Are You Ready to Go Constructible?
The digital transformation will go beyond just implementing technology. Improved business intelligence will come from a combination of advancing technology, processes and people. Technology is an enabler of improved performance. The desired transformational outcomes will likely not be achieved by just implementing new technologies but by improving and re-engineering workflows and culture with repeatable business processes like the constructible process.
To follow are an aggregated set of basic best practices employed by some of the more innovative and transformational construction businesses we’ve met over the last few years.
1. Understanding Your Goals
The outcomes of digital transformation will be more valuable when they align with key strategic initiatives and economics within an organization. This starts at the highest level in an organization to be sure the strategy is understood and enacted.
The digital transformation will drive opportunities to improve core business elements such as:
AEC Service Provider
Every initiative should start with clear objectives, including why they are important and how success will be measured.
2. Organizational Readiness
While setting clear goals and strategy is vital, success will require the organization can execute it. Companies must assess if the initiative is strategically important, financially and structurally supported, and is adoptable. Here are some questions that can help.
Is the initiative strategically important?
Barton Malow Company is a Michigan-based self-perform contractor. They are a great example of setting clear goals for the company. At the top line, their goal is to double efficiency by their 100 year anniversary in 2024. The initiative is anchored with clear milestones including metrics for success. While leadership drove the importance, the initiative has become a key element to their culture, focus and execution. In addition, VolkerWessels’ strategy is to become a data-driven organization tied to key goals such as efficiency, developing new services and overcoming workforce skill gaps. This vision has driven a broad set of decisions on the path to digital transformation.
Is it financially supported?
Business Transformation requires more than a big budget for technology. Change requires an investment in people, through frequent communication and by investing in skill development. For processes to change, companies need to not only trust, but verify and provide support. Whether implementing a new way to do quantity take off or moving from design intent to fabrication-level models, mechanisms are needed to build trust and confidence in the re-engineered process. This may be accomplished via techniques such as peer reviews or automated quality checks. Furthermore, support is needed for those implementing new processes to help them see the value of the change. A conscious investment needs to be made in ensuring change is successful, sustainable, and repeatable within the organization.
Is it organizationally supported?
Organizational structures and assignments will evolve through this digital transformation. The introduction of virtual design and construction (VDC) talent has provided some early lessons into the importance of organizational structure. The very nature of VDC is to use the constructible data to optimize downstream processes.
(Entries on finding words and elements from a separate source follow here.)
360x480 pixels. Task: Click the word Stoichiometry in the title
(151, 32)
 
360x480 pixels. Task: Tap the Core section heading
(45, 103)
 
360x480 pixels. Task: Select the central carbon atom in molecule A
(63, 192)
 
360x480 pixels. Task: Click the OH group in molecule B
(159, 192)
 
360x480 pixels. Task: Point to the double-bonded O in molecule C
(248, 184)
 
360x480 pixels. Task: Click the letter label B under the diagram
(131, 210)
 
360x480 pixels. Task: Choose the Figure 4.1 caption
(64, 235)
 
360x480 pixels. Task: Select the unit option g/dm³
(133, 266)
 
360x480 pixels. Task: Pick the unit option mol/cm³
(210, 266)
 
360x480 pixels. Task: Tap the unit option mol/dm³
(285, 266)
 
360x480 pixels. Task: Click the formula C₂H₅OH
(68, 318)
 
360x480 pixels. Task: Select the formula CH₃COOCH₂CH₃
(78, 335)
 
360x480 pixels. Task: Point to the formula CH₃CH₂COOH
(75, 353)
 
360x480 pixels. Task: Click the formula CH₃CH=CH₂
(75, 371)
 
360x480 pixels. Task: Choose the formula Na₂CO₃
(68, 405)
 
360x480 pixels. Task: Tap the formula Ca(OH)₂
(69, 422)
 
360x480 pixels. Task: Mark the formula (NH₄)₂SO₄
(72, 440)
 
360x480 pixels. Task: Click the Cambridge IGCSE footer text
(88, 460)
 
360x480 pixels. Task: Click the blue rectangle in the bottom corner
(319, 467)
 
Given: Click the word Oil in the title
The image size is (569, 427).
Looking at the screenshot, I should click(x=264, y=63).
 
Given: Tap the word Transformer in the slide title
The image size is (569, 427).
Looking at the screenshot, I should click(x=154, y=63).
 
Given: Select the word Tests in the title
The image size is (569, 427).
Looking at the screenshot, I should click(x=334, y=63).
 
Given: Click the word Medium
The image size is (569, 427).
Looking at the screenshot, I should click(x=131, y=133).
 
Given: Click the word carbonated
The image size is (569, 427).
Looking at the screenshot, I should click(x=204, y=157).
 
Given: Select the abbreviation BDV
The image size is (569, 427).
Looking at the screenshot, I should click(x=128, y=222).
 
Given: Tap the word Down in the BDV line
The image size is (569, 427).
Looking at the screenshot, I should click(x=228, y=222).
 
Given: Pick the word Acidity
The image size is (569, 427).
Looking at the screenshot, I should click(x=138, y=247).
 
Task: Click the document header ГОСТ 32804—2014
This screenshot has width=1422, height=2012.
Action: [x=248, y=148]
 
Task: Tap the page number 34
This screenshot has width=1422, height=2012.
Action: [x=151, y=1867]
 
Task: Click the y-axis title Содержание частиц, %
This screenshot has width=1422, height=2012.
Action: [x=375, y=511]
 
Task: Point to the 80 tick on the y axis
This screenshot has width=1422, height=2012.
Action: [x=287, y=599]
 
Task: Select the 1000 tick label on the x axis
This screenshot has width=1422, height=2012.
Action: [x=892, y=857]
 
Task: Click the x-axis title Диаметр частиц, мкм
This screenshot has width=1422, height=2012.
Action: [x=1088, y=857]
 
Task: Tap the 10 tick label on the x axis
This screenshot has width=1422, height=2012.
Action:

A company’s typical reaction is to create a new department called VDC. This means, in an already fragmented and siloed industry, yet another team is created. This in turn, can introduce more organizational challenges: “them versus us,” “new versus old” with departments such as pre-construction, estimating and scheduling. Companies want to bring in new processes, thinking and skill sets while at the same time, value the experiences and knowledge that exists in current staff. The optimal structures tend to be geared around how to evolve the company as a whole and bring staff forward. Rolling VDC principles and resources into existing functional areas or using matrixed approaches have become the current trends to improve organizational cohesion.
Is it adoptable?
With tight margins and unique projects, it is common to have business units or business areas to drive accountability. For example, a General Contractor (GC) may have a GC business area and one or many self-perform trades. It is not uncommon that these are treated as separate business units and even project numbers in the same company on the same project. To drive this digital transformation, how do companies ensure teams across functions and business areas are set up to drive innovation and efficiency? Similarly, for organizations that incentivize project managers on the profitability of their project, how do they keep them accountable and yet ensure they will support the change? There is not one answer. Adaptability in the organization needs to be a consideration and the right models employed to ensure accountability and support of strategic initiatives.
3. Is Your Data Ready?
Data is a key element in driving optimization, predictability and automation. Are companies capitalizing on their data to optimize and improve planning? They should consider questions such as:
- How many estimates have they done compared to the number of projects they have completed?
- How well do they know their productivity rates?
- How many days did it rain in Seattle last year?
- How are they leveraging data to decrease O&M costs?
Project data is a company's intellectual property (IP) and critical to optimizing performance, differentiating them and even enabling them to create new services in the marketplace. It is recommended that companies initiate the process to inventory the data they have (or could be capturing) and around the value the data could provide. It is important to build a culture that values this data as a core asset of the company with direction on how to capture, curate and use it. Technology such as content services and warehouses, historical project information (cost, productivity rates, etc.) and common data environments (CDE) are key enablers.